American industrial agriculture may be standing in the way of international cooperation.
“In the United States, they put anything in their mouths,” Jean Cabaret, an organic farmer who lives in the region of France known as Brittany, recently told a reporter for The Washington Post. “No, this must be stopped.”
‘This’ is the Transatlantic Trade and Investment Partnership, an agreement that would link the economies of the United States with those of the 28 nations comprising the European Union more intimately than ever before. The horse of globalization is already out of the barn, right? Why not hitch it to your cart?
Because doing so might drench your chicken in the chemical that keeps your local swimming pool from incubating all the nasty stuff that washes off of other people’s bodies: chlorine, which was recently used to thwart the annual Midwest FurFest Convention, prompting the evacuation of a Hyatt Hotel in suburban Chicago, and sending 19 people to a local hospital.
Jean Cabaret doesn’t want to eat that stuff.
According to The Washington Post, “passage of the Transatlantic Trade and Investment Partnership (TTIP) could be a globalization milestone, creating a megamarket of 800 million consumers from Alaska to Finland, Hawaii to Greece.”
Isn’t that a good thing? Wouldn’t it create, like, millions of new jobs, both here and in the many European countries whose economies are in worse shape than ours? Maybe, but it would also end Europe’s ban on American “Frankenfoods” — genetically-modified, hormone-boosted, or chlorine-sanitized products most Americans eat every day.
A lot of people on the far side of the pond want to keep that ban in place: last week an online petition opposing TTIP garnered its one millionth signature, a number that forces the European Parliament to hold a hearing on the matter.
“Most of these concerns about chemical use and those kinds of things are blown up in the media to become a problem that really doesn’t exist,” Scott Russell, a professor of poultry processing at the University of Georgia (who would have guessed that poultry processing had its own professoriate?), told National Public Radio back in September.
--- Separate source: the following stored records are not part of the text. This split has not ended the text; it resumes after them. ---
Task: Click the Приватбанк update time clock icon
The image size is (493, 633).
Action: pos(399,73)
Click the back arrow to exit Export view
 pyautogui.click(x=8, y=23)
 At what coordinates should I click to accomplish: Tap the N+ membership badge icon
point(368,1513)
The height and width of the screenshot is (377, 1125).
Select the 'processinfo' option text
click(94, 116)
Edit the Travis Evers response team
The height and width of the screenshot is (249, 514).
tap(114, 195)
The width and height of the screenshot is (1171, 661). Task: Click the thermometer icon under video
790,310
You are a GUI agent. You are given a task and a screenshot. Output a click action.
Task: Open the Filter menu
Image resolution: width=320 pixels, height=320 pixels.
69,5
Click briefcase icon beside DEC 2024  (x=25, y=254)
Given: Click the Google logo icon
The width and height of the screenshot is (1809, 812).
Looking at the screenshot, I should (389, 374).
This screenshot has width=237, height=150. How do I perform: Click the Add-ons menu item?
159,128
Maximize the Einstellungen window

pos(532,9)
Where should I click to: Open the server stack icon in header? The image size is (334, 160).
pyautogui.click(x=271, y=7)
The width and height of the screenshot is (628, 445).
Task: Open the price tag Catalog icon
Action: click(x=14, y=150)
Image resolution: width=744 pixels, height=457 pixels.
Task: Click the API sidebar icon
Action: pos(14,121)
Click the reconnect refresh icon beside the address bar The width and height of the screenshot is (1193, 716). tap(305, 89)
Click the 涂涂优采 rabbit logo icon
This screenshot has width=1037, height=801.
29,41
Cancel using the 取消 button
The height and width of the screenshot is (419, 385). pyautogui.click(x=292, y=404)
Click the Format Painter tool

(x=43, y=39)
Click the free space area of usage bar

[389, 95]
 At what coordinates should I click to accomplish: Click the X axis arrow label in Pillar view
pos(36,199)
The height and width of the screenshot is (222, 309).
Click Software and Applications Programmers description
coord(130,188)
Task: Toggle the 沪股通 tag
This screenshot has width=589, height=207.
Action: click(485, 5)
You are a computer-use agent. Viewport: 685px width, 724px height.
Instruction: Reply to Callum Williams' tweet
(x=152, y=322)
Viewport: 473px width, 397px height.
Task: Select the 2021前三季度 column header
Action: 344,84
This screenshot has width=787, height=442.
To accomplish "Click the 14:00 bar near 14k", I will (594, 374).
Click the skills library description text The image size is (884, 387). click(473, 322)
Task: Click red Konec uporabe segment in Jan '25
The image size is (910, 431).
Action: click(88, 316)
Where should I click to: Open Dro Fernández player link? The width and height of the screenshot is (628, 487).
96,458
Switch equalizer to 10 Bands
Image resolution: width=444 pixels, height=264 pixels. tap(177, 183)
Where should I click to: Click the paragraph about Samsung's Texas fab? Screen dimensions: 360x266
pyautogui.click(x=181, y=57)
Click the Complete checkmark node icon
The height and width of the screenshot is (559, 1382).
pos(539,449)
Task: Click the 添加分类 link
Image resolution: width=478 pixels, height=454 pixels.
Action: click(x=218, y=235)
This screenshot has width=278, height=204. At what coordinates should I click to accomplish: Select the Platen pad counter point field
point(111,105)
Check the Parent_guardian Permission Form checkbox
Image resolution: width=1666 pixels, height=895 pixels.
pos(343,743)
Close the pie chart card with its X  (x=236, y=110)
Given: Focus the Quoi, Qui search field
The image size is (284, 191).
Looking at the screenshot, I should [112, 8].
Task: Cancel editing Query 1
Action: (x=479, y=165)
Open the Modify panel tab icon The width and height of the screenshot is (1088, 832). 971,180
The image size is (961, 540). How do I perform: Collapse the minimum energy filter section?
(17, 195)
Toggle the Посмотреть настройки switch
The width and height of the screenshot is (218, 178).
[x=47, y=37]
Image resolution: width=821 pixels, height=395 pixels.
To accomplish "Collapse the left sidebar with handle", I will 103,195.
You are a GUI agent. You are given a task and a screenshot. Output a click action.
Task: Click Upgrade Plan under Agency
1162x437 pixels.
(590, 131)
Russell reports that the American poultry industry uses only one capful of chlorine per gallon of water, and the chemical poses no health threat because it gets rinsed off the chickens (with unchlorinated water?) before they’re sold to us.
“We’re not trying to force anybody to eat anything,” Michael Froman, the U.S. trade representative, told The Washington Post. He just believes that “the decision as to what is safe should be made by science.”
But safety may not be the motivating factor here — it’s probably money. According to a study by a Dutch university, it costs the American poultry industry about 80 cents to make a pound of chicken, while European chicken growers, who can’t use chlorine or hormones, have to spend a dollar. How long can principles hold out against a profit margin differential of 20 percent? Passage of TTIP wouldn’t force Parisians to eat Purdue chicken, of course, but it may price Jean Cabaret’s birds right out of the market.
The pool at Franklin Park may offer safer swimming than Stoney Creek, but I don’t go to Stoney Creek to swim in safety. I go for the drive, and for the climb up the back side of that cliff with the jumping ledges at three different levels — high, scary, and I’ve-never-tried-the-top-one. It’s true that the last time I was there my dog pooped in the water, but he was on the other bank and the turd floated downstream pretty fast.
If every dog in The Shenandoah Valley pooped in Stoney Creek, I don’t suppose I’d want to swim there, and you may not want to swim there knowing my dog did, but how many of us would prefer a version of The Shenandoah Valley where the only place to swim is Franklin Park?